ECLI:NL:HR:2022:729

Hoge Raad

Datum uitspraak
20 mei 2022
Publicatiedatum
19 mei 2022
Zaaknummer
20/03657
Instantie
Hoge Raad
Type
Uitspraak
Rechtsgebied
Bestuursrecht; Belastingrecht
Procedures
  • Cassatie
Vindplaatsen
  • Rechtspraak.nl
AI samenvatting door LexboostAutomatisch gegenereerd

Cassatie tegen uitspraak Gerechtshof Arnhem-Leeuwarden inzake navorderingsaanslag inkomstenbelasting

In deze zaak heeft belanghebbende, [X] te [Z], beroep in cassatie ingesteld tegen de uitspraak van het Gerechtshof Arnhem-Leeuwarden van 29 september 2020. Dit beroep betreft de navorderingsaanslag in de inkomstenbelasting/premie volksverzekeringen voor het jaar 2011, alsook de beschikking inzake heffingsrente en de navorderingsaanslag in de inkomensafhankelijke bijdrage Zorgverzekeringswet. De Staatssecretaris van Financiën, vertegenwoordigd door [P], heeft een verweerschrift ingediend.

De Hoge Raad heeft het middel dat door belanghebbende is voorgesteld beoordeeld. De uitkomst van deze beoordeling is dat het middel niet kan leiden tot vernietiging van de uitspraak van het Hof. De Hoge Raad heeft in dit geval geen motivering hoeven geven voor zijn oordeel, aangezien het niet nodig was om vragen te beantwoorden die van belang zijn voor de eenheid of de ontwikkeling van het recht, zoals vermeld in artikel 81, lid 1, van de Wet op de rechterlijke organisatie.

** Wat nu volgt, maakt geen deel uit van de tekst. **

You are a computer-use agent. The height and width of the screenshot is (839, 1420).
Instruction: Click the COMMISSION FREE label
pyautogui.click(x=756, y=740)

De Hoge Raad heeft ook geen aanleiding gezien om een veroordeling in de proceskosten uit te spreken. Uiteindelijk heeft de Hoge Raad het beroep in cassatie ongegrond verklaard. Dit arrest is uitgesproken op 20 mei 2022 door de raadsheer M.A. Fierstra als voorzitter, samen met de raadsheren E.F. Faase en J.A.R. van Eijsden, in aanwezigheid van de waarnemend griffier E. Cichowski.

Uitspraak

HOGE RAAD DER NEDERLANDEN
BELASTINGKAMER
Nummer20/03657
Datum20 mei 2022
ARREST
in de zaak van
[X] te [Z] (hierna: belanghebbende)
tegen
de STAATSSECRETARIS VAN FINANCIËN
op het beroep in cassatie tegen de uitspraak van het Gerechtshof Arnhem-Leeuwarden van 29 september 2020, nrs. 19/00727, 19/00728 en 19/00729, op het hoger beroep van de Inspecteur tegen een uitspraak van de Rechtbank Gelderland (nrs. AWB 18/3611, AWB 18/3612 en AWB 18/3613) betreffende een aan belanghebbende over het jaar 2011 opgelegde navorderingsaanslag in de inkomstenbelasting/premie volksverzekeringen, de daarbij gegeven beschikking inzake heffingsrente en een aan belanghebbende over het jaar 2011 opgelegde navorderingsaanslag in de inkomensafhankelijke bijdrage Zorgverzekeringswet.

1.Geding in cassatie

Belanghebbende heeft tegen de uitspraak van het Hof beroep in cassatie ingesteld en daarbij een middel voorgesteld.
De Staatssecretaris, vertegenwoordigd door [P], heeft een verweerschrift ingediend.

2.Beoordeling van het middel

De Hoge Raad heeft het middel over de uitspraak van het Hof beoordeeld. De uitkomst hiervan is dat dit middel niet kan leiden tot vernietiging van die uitspraak. De Hoge Raad hoeft niet te motiveren waarom hij tot dit oordeel is gekomen. Bij de beoordeling van dit middel is het namelijk niet nodig om antwoord te geven op vragen die van belang zijn voor de eenheid of de ontwikkeling van het recht (zie artikel 81, lid 1, van de Wet op de rechterlijke organisatie).

3.Proceskosten

De Hoge Raad ziet geen aanleiding voor een veroordeling in de proceskosten.

4.Beslissing

De Hoge Raad verklaart het beroep in cassatie ongegrond.
Dit arrest is gewezen door de raadsheer M.A. Fierstra als voorzitter, en de raadsheren E.F. Faase en J.A.R. van Eijsden, in tegenwoordigheid van de waarnemend griffier E. Cichowski, en in het openbaar uitgesproken op 20 mei 2022.